PROBLEM REQUIREMENTS:
Extract each line holding the word "computer" from the entries.

----------------------------------------

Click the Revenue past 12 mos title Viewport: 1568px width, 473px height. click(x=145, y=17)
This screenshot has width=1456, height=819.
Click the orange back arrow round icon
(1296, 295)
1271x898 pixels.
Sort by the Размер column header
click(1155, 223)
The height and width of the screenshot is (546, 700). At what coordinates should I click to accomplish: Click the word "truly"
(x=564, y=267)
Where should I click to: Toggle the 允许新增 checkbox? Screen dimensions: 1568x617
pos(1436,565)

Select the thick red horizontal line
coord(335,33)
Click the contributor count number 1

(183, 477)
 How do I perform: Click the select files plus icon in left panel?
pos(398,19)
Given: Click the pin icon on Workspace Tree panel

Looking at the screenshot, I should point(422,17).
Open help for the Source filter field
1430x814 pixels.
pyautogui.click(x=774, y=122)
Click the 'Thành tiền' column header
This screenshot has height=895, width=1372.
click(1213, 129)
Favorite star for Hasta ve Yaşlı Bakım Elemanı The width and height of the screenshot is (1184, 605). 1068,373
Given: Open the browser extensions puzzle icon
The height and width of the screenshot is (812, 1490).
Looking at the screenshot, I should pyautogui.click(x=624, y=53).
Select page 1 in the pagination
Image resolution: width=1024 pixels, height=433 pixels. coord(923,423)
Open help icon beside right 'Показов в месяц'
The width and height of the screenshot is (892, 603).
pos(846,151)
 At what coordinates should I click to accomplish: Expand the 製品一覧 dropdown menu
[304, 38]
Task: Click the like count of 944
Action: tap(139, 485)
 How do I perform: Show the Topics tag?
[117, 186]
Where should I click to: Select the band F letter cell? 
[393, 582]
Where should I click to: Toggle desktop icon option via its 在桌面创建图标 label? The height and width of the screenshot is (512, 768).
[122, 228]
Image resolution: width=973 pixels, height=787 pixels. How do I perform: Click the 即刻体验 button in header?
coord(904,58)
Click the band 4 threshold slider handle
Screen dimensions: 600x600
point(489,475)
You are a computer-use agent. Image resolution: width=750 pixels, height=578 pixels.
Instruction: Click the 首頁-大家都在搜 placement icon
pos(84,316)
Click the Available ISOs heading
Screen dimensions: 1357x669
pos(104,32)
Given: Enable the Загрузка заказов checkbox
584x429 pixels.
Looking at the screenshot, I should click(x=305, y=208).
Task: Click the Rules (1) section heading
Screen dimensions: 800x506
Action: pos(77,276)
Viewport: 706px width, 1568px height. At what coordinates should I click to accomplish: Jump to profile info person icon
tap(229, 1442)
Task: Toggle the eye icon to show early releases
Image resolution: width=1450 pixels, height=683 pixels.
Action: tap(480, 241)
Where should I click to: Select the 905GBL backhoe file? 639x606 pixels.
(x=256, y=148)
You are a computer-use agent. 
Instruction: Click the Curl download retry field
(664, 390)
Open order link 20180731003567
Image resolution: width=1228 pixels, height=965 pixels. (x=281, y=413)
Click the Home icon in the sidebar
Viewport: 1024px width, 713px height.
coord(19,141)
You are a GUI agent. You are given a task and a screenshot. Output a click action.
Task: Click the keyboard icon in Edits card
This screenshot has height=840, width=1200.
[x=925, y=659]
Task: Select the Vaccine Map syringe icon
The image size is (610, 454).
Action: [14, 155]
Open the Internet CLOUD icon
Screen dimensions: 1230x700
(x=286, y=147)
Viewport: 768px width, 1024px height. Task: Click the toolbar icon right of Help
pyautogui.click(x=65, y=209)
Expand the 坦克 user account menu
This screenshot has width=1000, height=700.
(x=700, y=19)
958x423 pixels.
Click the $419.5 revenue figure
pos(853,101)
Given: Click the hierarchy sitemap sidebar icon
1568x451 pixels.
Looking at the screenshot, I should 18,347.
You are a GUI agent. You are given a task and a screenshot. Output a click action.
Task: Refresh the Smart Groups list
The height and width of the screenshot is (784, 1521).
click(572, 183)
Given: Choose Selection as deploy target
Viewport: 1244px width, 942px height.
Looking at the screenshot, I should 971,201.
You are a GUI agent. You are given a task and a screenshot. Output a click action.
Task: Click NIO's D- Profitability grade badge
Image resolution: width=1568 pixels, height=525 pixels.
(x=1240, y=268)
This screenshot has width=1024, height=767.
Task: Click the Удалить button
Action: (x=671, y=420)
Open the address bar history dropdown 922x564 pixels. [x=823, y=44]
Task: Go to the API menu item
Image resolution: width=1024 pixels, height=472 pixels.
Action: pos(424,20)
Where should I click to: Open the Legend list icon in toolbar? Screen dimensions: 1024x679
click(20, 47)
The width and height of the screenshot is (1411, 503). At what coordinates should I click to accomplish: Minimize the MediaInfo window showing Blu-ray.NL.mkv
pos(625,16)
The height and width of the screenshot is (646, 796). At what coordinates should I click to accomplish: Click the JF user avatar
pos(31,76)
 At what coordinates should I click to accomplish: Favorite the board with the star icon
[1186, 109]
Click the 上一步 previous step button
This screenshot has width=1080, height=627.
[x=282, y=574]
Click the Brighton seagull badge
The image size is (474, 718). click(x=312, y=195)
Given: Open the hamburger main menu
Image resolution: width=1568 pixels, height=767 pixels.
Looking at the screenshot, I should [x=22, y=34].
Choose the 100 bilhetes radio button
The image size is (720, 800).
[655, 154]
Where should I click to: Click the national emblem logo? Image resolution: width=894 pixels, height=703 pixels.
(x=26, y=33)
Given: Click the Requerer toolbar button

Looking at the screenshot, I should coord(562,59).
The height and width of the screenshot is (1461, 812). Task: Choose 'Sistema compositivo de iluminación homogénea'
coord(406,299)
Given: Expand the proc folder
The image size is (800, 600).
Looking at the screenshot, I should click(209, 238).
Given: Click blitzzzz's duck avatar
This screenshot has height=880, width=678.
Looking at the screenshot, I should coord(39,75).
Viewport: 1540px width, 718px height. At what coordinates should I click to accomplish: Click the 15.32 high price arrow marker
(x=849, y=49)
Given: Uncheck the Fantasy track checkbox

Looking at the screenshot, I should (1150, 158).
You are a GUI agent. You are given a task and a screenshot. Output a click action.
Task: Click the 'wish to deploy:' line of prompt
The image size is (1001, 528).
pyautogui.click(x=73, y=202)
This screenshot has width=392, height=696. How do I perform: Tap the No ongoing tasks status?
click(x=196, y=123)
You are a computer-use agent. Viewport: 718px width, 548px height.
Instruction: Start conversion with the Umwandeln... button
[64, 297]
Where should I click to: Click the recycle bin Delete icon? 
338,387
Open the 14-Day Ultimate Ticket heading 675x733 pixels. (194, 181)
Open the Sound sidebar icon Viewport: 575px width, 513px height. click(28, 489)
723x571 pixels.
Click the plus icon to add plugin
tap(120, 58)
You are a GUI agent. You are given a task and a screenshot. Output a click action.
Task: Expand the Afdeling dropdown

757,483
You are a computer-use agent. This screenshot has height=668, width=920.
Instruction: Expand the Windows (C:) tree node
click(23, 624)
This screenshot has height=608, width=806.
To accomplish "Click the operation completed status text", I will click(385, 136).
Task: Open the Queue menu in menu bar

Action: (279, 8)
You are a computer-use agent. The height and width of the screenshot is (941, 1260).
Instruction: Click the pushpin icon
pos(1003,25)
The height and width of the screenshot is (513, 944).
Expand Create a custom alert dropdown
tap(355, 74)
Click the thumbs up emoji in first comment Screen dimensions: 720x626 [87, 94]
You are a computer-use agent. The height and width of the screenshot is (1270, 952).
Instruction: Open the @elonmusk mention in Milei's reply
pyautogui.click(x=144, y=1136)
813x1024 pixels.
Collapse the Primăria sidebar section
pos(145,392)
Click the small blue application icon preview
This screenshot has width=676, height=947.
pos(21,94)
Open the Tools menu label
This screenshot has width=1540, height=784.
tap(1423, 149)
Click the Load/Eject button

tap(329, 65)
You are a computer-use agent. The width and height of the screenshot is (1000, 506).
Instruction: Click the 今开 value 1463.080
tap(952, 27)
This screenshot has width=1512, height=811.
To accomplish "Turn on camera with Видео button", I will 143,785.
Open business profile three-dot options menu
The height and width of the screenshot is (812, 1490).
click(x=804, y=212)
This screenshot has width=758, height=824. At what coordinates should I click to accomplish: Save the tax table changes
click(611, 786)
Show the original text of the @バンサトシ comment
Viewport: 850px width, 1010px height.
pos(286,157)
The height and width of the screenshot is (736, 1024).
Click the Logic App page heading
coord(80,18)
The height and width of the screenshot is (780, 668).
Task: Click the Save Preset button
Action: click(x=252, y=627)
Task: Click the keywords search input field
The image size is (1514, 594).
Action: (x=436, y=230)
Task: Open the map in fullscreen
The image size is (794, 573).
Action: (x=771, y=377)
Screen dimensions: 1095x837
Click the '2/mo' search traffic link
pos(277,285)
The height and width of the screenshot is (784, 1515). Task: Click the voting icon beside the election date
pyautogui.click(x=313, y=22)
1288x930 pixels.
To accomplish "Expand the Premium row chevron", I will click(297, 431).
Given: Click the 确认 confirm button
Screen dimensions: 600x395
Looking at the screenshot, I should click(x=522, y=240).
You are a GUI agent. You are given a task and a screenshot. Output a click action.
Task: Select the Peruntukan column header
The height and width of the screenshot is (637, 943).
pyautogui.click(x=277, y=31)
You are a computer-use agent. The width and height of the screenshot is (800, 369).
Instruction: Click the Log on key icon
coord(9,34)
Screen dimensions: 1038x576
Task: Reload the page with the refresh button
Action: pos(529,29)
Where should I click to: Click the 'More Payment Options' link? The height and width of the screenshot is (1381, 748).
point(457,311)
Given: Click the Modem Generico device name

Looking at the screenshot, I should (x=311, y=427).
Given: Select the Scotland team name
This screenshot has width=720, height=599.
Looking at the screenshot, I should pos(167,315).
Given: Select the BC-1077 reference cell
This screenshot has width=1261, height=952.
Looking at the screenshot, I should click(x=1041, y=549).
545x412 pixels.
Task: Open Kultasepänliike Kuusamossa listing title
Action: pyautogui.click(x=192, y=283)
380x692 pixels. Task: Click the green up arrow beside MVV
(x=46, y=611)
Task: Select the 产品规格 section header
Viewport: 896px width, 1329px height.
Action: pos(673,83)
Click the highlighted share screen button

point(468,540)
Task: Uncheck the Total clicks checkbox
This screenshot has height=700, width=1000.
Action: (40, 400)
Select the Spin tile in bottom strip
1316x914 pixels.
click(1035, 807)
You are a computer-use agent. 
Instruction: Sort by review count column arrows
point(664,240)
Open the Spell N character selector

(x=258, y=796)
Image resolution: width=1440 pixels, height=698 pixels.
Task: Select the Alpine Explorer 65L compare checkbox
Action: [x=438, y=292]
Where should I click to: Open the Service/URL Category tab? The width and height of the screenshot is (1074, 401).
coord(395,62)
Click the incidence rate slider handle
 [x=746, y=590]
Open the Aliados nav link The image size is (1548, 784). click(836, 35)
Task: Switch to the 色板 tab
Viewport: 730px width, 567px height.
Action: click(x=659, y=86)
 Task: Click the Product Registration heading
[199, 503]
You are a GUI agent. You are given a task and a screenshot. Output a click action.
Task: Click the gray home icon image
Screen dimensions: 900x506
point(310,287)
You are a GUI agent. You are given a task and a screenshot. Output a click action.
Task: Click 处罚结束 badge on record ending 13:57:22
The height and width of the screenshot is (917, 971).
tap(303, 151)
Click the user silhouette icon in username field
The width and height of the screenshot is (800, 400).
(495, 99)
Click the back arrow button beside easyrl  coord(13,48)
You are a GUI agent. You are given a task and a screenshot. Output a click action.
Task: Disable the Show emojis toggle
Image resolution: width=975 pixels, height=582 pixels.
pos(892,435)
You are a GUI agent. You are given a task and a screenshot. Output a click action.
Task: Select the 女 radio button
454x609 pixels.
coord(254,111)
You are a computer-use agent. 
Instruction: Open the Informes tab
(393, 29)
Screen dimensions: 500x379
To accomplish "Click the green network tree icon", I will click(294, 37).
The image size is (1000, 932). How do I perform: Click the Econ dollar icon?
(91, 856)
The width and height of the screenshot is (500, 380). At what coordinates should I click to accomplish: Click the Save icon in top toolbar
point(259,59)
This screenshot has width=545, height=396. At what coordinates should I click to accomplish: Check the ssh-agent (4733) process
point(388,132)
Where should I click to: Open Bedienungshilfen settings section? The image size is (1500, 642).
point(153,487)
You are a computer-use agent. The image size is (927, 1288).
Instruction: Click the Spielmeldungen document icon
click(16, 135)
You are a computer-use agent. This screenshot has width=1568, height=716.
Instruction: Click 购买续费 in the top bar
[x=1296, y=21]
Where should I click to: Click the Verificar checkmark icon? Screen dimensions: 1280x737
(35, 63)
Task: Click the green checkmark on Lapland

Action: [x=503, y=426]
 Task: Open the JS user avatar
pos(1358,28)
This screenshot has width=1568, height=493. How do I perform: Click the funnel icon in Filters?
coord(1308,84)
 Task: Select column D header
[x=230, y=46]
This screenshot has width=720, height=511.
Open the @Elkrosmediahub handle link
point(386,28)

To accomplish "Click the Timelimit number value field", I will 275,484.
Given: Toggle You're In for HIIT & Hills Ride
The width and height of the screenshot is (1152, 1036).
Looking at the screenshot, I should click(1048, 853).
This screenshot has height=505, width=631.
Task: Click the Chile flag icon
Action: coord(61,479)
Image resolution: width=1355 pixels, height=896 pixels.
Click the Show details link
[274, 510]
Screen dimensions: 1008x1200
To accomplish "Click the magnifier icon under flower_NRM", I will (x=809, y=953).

----------------------------------------

ANSWER:
You are a computer-use agent. Image resolution: width=750 pixels, height=578 pixels.
You are a computer-use agent. 
You are a computer-use agent. Viewport: 718px width, 548px height.
You are a computer-use agent. This screenshot has height=668, width=920.
You are a computer-use agent. The height and width of the screenshot is (941, 1260).
You are a computer-use agent. The height and width of the screenshot is (1270, 952).
You are a computer-use agent. The width and height of the screenshot is (1000, 506).
You are a computer-use agent. The width and height of the screenshot is (800, 369).
You are a computer-use agent. 
You are a computer-use agent. 
You are a computer-use agent. The image size is (927, 1288).
You are a computer-use agent. This screenshot has width=1568, height=716.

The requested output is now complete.